Macron meets Johnson, at a safe distance, for anniversary of de Gaulle's wartime speech
Due to the social distancing measures in place, Macron, a man known for his firm grip and tactile nature, was unable to shake hands with any of those he met, including the Prime Minister, Prince Charles, or his wife Camilla. This led to scenes of dignitaries bowing at one another from a distance, unusual for such an event as the visit of a foreign leader.
Their official reason for meeting was to mark the 80th anniversary of Charles de Gaulle's broadcast from London to an occupied France during the Second World War. The BBC radio address, known as L'Appel, was a key moment in the French resistance to Nazi occupation.
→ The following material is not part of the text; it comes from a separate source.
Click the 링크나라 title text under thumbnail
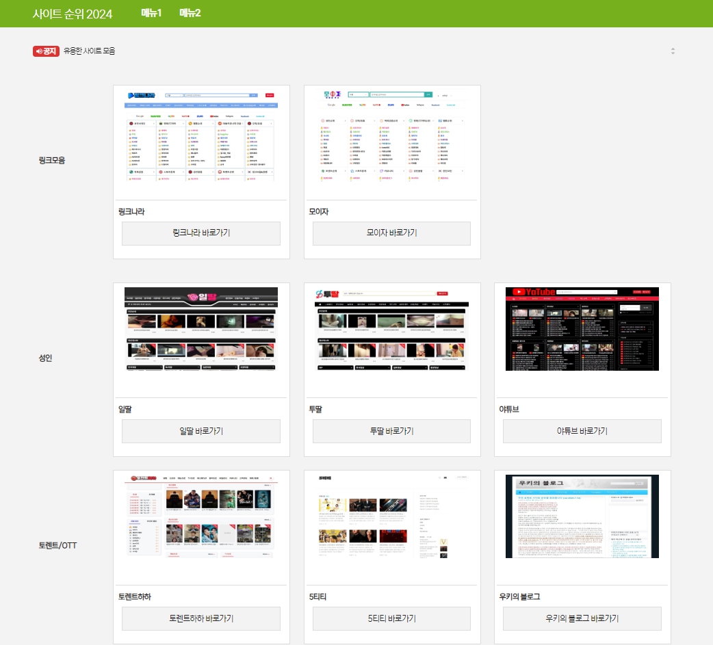The image size is (713, 645). [131, 211]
"The British monarchy became the refuge of the French Republic" when de Gaulle was exiled from France, and he was treated as "the legitimate Minister of France, the real ambassador of French values" by Winston Churchill, Macron said Thursday.
Nodding to the impact of de Gaulle's address, Macron said the UK had given France "its first weapon: a BBC microphone."
Macron marked the anniversary by awarding the Legion d'Honneur, France's highest order of merit, to the city of London for providing refuge to de Gaulle during the war. Prince Charles accepted the honor in the name of his mother, Queen Elizabeth, and on behalf of London.
The French President was not subjected to the UK's 14-day quarantine for people traveling into the country, due to the rules allowing for diplomatic exemption.
During a meeting in the Cabinet Room at 10 Downing Street, the two leaders discussed the pandemic and a number of other ongoing situations, a spokeperson for Johnson said.
"On UK-EU negotiations, the Prime Minister welcomed the agreement to intensify talks in July and underlined that the UK does not believe it makes sense for there to be prolonged negotiations into the autumn," the spokeperson said.
On Libya, the two leaders "agreed on the need for a UN-led political process which brings together all parties to end the conflict."
Johnson and Macron also "agreed to continue to work closely on other international issues, including the proposed Chinese national security law in Hong Kong which would be a breach of the Joint Declaration, and to bring about a two state solution in the Middle East Peace Process," the spokesperson added.
Following their meeting, Macron and Johnson viewed artifacts from de Gaulle's time in London, including gifts that he gave to Winston Churchill and Lady Churchill to thank them for their support in 1940.
The leaders then watched a flyover of French and British planes, hours after British jets flew over Paris to mark the anniversary.